◆ **Records provided**:
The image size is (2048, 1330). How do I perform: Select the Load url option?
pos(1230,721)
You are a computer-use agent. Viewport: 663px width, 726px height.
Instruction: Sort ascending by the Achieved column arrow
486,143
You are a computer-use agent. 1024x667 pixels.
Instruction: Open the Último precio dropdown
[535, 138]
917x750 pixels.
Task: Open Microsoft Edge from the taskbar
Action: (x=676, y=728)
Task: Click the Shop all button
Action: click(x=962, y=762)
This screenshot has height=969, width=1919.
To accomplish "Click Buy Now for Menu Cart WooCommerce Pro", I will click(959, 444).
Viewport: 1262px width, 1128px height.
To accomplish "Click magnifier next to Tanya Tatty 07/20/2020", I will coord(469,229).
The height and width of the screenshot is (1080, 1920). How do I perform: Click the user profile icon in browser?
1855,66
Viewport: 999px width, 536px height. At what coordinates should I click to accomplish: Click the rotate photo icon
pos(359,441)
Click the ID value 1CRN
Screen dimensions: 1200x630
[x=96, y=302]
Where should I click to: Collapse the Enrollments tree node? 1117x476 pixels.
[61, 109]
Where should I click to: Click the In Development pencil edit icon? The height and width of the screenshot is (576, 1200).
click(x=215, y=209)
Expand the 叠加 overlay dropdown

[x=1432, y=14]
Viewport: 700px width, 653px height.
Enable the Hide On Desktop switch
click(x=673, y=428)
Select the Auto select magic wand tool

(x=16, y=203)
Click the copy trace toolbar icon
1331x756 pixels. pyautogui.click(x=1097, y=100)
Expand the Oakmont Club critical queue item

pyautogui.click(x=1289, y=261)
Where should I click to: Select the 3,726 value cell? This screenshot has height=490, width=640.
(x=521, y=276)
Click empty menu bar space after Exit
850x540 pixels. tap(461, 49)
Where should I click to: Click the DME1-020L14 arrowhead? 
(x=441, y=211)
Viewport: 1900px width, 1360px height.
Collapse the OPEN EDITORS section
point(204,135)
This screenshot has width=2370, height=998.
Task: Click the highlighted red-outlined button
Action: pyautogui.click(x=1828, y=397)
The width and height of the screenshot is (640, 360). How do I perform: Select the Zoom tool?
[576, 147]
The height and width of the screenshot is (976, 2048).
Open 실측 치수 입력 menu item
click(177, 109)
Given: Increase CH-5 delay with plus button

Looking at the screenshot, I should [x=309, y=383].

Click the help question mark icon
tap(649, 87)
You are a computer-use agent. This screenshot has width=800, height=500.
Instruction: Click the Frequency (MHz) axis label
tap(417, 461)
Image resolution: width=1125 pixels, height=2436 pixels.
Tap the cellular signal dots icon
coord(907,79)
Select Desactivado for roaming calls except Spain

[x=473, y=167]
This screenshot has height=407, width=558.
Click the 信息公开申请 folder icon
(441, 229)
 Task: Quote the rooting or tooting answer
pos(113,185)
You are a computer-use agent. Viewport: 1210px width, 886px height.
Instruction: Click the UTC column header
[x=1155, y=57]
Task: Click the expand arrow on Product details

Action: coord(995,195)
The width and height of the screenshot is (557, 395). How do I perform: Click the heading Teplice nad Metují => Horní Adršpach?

◆ **Prompt**: Identify each line of the material where the word "computer" shows up, and copy it.

◆ **Output below**:
You are a computer-use agent. Viewport: 663px width, 726px height.
You are a computer-use agent. 1024x667 pixels.
You are a computer-use agent. This screenshot has width=800, height=500.
You are a computer-use agent. Viewport: 1210px width, 886px height.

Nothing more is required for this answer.